Following the Russian Revolution of 1917, Dange became interested in Marxism. Dange grew increasingly skeptical about Gandhism; especially of Gandhi's promotion of cottage industries, as the sole solution for India's economic ills, while overlooking possibilities of modern industrial economy. He also disliked what he believed was an excessive emphasis on religious and moral considerations and reliance on the goodwill of individuals to effect change. He came to believe that only a revolution involving the solidarity of the workers, peasants, and army could bring down foreign rule and with it, capitalism.

Dange bought the English weekly, Socialist, the first Indian Communist journal, in 1922. In 1925 he became one of the founders of the Communist Party of India (CPI). Dange was arrested on several occasions, including the 1929 Meerut Conspiracy case, and spent most of 1924 to 1942 in jail, where he attempted to continue political activities even though the Communist Party was banned by 1939. In 1943 he was elected president of the All India Trades Union Congress (AITUC) in recognition of his work.

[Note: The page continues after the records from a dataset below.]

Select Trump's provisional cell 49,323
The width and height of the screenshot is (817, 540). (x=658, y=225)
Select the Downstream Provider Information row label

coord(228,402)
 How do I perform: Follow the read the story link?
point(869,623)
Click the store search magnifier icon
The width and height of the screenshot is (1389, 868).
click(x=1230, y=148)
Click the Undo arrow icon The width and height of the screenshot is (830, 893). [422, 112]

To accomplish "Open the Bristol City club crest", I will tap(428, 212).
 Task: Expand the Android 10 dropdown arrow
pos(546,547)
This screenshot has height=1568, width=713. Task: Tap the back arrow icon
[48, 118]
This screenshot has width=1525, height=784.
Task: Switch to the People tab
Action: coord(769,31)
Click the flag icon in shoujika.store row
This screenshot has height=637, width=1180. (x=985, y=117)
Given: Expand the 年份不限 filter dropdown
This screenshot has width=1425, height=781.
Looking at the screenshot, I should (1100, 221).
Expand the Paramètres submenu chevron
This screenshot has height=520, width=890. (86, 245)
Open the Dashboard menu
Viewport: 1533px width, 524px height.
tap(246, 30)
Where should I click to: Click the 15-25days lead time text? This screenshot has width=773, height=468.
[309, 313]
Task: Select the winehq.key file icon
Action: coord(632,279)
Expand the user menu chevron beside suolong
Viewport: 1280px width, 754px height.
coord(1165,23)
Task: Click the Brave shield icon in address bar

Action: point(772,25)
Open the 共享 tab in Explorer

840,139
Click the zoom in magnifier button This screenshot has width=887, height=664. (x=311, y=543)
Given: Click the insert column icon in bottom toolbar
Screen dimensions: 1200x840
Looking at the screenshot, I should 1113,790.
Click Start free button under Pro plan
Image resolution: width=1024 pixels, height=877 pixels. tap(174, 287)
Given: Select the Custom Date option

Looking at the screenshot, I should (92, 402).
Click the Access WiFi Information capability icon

Dange was elected to the Bombay Legislative Assembly as Communist candidate in 1946, and became chairman of the CPI. He was elected to the Second Lok Sabha in 1957 from Bombay City (Central) Constituency of the State of Bombay. Dange along with S.M. Joshi, N.G. Gore and P.K. Atre fought relentlessly for Sanyukta Maharashtra, a struggle that cost a lot of lives. Finally on May 1, 1960, pre-dominantly Marathi-speaking State of Maharashtra was born. Later, disputes within the party over the Sino-Indian War of 1962, when Dange supported the position held by Jawaharlal Nehru, and the scandal of the so-called Dange Letters, which suggested that Dange had betrayed the party in return for release from prison, led to the breakaway of leftists who then formed the Communist Party of India (Marxist). Dange resigned from the chairmanship of the party in 1978.

Dange is regarded as a pioneer of the trade union movement in India, as well as one of the key figures in Indian Communism. He was more a practitioner than a Marxist intellectual. He also published his major work, India from Primitive Communism to Slavery, a Marxist analysis of Indian history, in 1949.

Dange died at a Bombay hospital on May 22, 1991. He was given a State funeral by the Maharashtra State government. He was survived by his wife Ushatai and daughter, Roza Deshpande. On December 10, 2004, The Indian Parliament honoured him when Dr. Manmohan Singh, Prime Minister of India unveiled his statue along with other left leaders such as Acharya Narendra Deva and A. K. Gopalan in Parliament House. The 9-feet high bronze statue of Dange, sculpted by Vithoba Panchal, has been donated by the labor organization, Shramik Pratishthan, Mumbai.